How does unpublish filter work?

The detailed explanation of how incremental filter works is a great help:

I wonder if someone can kindly explain the unpublish filter in detail as well.

In particular, we run into the situation when someone creates a new item with the same filename as another item in the same folder, and that other item is archived. When unpublish runs, the system will unpublish the new item!


I would hazard that your problem isn’t caused by the unpublish filter but rather by the order of your content lists. The filter is actually a very simple one. If the content-valid flag of the item’s current state matches one of those supplied (by default, ‘u’ is supplied,) then the item is passed.
To unpublish the item, the location is looked up in the site item table. If you happened to publish first, then the unpublisher blindly removes the item you just published because it happens to match by name. For this reason, it is recommended that unpublish lists run before publish lists.

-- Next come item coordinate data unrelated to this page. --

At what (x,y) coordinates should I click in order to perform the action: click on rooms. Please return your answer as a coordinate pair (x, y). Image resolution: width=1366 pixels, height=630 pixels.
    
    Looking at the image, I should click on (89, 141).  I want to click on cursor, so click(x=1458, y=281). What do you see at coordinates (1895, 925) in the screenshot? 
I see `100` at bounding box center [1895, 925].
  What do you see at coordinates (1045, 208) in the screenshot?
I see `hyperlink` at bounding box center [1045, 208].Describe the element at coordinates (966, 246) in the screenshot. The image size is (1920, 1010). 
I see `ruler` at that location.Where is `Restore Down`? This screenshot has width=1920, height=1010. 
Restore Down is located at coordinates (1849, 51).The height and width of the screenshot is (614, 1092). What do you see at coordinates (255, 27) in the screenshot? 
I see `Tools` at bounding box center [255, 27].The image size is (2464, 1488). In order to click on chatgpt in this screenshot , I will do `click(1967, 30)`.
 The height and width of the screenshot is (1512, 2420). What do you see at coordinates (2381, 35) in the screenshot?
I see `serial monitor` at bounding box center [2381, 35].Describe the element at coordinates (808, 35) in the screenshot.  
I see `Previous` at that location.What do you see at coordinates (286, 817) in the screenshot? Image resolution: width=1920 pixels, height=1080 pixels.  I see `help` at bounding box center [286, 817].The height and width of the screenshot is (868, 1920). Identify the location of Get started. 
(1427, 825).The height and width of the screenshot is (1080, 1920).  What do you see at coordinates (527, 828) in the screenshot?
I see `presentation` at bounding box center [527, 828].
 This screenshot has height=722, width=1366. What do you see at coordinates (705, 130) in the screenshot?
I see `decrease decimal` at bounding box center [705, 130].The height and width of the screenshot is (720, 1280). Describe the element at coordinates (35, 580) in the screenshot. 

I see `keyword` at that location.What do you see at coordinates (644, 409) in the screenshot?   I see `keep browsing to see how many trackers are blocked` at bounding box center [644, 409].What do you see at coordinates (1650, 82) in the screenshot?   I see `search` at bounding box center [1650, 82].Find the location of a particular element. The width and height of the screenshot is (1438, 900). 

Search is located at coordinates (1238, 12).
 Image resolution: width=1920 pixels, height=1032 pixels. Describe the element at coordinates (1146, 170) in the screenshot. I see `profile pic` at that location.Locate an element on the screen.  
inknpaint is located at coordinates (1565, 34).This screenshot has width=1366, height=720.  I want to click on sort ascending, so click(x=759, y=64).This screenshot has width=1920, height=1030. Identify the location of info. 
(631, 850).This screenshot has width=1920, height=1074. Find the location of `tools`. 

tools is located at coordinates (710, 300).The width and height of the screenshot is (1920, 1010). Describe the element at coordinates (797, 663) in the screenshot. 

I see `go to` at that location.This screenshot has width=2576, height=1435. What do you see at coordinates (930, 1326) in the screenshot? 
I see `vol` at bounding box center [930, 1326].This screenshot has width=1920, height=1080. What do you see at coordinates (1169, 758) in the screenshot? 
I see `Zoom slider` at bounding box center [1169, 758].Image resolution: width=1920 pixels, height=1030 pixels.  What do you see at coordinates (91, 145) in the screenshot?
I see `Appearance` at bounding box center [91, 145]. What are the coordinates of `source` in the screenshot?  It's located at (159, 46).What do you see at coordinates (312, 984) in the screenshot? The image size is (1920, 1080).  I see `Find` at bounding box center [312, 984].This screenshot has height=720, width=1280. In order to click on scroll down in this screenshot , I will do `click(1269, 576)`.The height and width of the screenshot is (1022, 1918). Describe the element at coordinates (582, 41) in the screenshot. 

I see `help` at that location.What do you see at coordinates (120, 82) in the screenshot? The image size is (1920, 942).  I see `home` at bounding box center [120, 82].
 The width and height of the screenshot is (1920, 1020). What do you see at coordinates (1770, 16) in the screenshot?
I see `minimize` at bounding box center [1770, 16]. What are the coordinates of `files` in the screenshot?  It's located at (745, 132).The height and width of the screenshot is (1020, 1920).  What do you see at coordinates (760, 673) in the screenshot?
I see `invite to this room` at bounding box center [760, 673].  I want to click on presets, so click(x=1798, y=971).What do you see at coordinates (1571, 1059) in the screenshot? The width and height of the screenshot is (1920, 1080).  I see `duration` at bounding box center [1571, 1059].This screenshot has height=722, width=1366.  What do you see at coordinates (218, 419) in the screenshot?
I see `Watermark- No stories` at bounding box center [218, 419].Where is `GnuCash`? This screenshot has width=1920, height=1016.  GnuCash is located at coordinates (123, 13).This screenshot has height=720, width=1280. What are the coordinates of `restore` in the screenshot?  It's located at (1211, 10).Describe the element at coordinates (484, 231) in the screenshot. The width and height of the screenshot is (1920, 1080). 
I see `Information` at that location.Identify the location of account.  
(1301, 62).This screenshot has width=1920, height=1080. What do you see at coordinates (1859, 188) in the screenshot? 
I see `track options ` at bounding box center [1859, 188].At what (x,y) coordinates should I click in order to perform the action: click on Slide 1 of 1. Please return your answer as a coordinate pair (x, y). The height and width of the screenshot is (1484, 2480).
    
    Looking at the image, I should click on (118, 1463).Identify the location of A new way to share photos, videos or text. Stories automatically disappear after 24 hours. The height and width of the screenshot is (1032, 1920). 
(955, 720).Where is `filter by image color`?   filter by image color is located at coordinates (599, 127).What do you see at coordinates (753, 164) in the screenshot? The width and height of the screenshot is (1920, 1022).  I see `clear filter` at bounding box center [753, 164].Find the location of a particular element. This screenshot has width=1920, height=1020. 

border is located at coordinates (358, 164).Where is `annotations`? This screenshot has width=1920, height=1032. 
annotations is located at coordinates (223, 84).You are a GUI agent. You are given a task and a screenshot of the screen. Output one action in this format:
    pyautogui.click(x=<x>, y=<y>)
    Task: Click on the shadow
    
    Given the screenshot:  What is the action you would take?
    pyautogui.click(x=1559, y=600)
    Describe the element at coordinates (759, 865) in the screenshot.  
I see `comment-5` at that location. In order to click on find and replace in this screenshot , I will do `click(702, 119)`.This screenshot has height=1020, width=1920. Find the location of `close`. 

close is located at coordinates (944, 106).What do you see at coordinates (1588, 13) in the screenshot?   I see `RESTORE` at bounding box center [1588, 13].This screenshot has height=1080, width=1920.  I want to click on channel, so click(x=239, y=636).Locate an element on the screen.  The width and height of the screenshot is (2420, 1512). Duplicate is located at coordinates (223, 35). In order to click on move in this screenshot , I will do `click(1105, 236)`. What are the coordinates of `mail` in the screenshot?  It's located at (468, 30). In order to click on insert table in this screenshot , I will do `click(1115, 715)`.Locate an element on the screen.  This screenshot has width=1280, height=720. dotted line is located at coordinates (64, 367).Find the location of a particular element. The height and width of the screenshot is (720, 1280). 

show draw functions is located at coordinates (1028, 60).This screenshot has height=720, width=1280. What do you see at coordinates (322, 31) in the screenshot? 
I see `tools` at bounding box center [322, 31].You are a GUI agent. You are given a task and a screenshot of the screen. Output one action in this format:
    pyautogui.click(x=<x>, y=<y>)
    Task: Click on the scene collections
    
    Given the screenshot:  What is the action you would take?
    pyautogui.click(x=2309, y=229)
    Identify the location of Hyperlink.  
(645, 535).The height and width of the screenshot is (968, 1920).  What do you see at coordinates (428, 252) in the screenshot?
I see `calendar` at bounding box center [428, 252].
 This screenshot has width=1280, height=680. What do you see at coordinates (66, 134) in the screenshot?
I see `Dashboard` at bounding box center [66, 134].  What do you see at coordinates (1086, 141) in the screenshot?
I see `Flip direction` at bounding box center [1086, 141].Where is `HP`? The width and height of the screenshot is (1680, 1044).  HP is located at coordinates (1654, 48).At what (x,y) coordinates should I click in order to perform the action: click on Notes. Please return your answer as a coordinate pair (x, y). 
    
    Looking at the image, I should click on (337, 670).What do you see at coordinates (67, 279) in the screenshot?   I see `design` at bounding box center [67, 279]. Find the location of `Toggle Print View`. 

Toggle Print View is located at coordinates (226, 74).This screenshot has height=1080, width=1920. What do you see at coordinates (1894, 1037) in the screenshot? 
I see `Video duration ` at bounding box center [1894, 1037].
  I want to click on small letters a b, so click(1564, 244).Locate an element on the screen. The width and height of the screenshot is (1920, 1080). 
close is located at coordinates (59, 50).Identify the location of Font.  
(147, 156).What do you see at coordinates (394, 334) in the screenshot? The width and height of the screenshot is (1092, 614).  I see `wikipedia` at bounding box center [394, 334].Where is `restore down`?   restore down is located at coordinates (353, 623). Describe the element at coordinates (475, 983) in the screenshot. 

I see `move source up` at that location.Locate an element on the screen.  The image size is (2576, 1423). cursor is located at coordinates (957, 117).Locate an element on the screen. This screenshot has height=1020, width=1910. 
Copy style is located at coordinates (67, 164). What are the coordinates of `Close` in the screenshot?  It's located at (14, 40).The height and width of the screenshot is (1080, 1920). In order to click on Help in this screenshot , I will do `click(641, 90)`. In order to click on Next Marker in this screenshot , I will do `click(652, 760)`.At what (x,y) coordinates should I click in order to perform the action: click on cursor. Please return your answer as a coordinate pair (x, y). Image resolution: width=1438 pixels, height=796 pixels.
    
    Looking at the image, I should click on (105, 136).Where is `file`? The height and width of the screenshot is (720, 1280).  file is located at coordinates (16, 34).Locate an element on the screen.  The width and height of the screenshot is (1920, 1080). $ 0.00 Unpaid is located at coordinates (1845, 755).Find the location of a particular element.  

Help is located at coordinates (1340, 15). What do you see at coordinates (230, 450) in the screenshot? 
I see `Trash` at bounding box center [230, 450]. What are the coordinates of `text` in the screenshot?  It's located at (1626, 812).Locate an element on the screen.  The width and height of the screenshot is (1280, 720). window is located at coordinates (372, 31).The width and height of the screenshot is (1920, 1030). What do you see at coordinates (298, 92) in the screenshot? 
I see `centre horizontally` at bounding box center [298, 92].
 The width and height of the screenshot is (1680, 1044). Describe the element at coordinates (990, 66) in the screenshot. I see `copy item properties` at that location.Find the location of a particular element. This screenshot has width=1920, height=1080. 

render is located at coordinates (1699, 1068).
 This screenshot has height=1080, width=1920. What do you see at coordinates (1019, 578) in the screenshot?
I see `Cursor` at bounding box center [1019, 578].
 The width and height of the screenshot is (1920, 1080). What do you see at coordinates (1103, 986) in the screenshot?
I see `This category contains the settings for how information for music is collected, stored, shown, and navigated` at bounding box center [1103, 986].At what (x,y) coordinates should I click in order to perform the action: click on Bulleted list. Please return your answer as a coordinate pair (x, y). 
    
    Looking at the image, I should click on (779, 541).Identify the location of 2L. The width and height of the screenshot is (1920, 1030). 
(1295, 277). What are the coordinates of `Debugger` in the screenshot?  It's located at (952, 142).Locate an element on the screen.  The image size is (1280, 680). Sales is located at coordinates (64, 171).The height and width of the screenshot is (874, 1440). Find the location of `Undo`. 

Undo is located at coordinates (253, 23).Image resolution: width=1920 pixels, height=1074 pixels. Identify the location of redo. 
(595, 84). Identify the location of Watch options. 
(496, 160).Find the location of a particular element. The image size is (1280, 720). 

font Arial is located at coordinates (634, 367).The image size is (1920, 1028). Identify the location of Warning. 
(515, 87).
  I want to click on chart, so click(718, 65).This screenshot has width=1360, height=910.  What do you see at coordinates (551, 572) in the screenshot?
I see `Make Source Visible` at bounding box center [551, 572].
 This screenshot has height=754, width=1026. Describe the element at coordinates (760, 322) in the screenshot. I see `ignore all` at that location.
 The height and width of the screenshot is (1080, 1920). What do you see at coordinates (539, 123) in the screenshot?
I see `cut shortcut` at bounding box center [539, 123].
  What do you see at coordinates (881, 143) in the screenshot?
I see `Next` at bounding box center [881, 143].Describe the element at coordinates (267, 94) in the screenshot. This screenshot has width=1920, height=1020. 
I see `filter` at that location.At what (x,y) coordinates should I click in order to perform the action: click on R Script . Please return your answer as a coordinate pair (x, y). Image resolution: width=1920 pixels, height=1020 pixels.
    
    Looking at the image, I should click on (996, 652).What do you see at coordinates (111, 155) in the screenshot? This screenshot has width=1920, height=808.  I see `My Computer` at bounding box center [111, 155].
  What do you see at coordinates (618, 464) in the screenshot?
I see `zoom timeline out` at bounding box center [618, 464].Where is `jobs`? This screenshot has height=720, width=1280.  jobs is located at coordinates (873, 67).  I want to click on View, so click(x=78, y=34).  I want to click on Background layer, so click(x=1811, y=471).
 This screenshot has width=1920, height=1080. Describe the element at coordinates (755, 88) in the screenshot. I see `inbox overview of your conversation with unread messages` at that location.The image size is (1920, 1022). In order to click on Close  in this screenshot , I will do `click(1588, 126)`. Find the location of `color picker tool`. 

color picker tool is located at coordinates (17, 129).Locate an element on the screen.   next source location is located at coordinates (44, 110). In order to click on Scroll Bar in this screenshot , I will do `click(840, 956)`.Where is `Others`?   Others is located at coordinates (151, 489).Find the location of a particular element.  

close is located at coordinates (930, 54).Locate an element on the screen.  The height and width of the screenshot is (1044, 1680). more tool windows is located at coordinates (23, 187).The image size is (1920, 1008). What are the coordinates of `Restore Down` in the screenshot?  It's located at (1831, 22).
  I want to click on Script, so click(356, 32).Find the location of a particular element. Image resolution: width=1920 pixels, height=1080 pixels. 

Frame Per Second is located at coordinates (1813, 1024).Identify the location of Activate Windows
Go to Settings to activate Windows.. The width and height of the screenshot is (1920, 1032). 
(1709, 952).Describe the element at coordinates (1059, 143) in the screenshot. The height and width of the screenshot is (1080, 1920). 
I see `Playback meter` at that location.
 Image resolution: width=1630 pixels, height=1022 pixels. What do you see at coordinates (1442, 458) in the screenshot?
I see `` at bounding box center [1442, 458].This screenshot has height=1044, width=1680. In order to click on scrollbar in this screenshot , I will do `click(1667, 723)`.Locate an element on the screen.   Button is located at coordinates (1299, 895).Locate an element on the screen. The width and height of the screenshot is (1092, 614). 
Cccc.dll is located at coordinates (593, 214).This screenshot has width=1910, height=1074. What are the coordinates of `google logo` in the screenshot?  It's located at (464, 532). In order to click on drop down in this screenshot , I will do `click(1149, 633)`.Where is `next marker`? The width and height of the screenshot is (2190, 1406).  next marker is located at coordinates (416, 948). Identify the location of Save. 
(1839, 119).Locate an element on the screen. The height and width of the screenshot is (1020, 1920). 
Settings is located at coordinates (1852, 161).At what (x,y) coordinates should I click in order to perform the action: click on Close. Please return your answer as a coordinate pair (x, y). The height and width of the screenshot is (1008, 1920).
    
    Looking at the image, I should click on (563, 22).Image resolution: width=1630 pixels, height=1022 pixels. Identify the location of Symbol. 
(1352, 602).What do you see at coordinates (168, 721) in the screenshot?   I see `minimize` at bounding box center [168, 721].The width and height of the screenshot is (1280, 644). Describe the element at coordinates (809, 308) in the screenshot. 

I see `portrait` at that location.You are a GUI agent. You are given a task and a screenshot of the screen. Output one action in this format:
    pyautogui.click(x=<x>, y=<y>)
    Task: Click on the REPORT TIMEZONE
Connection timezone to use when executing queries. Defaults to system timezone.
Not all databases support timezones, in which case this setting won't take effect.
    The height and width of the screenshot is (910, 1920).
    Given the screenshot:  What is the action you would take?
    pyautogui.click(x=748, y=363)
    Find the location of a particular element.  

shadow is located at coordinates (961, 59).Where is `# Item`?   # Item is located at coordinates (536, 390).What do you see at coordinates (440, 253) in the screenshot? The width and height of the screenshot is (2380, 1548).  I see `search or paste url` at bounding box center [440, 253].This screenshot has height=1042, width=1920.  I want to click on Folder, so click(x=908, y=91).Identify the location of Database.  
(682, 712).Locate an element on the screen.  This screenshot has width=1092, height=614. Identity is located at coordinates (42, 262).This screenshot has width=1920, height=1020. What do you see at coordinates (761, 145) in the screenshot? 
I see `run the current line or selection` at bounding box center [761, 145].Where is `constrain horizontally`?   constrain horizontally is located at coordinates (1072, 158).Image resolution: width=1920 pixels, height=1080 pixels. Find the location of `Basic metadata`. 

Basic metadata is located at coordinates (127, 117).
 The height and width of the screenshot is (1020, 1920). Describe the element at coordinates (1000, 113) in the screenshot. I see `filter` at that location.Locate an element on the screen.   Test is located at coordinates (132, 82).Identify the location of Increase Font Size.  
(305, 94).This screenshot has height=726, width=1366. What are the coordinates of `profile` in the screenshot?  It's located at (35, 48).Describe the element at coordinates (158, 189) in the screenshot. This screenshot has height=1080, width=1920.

No, I have unpublish list run first before any other content lists.

I also have a few hundred items “stuck” in the unpublish list, no matter how many times I have run it. I tried “edit” the site item table to set operations to “success” for those items; but still, they are caught in the unpublish list.

As of now, we run unpublish only in full editions.

I would like to take a stab at solving this myself first, before going through tech support.

Can you explain to me the heuristics behind the sys_PublishedSiteItems generator?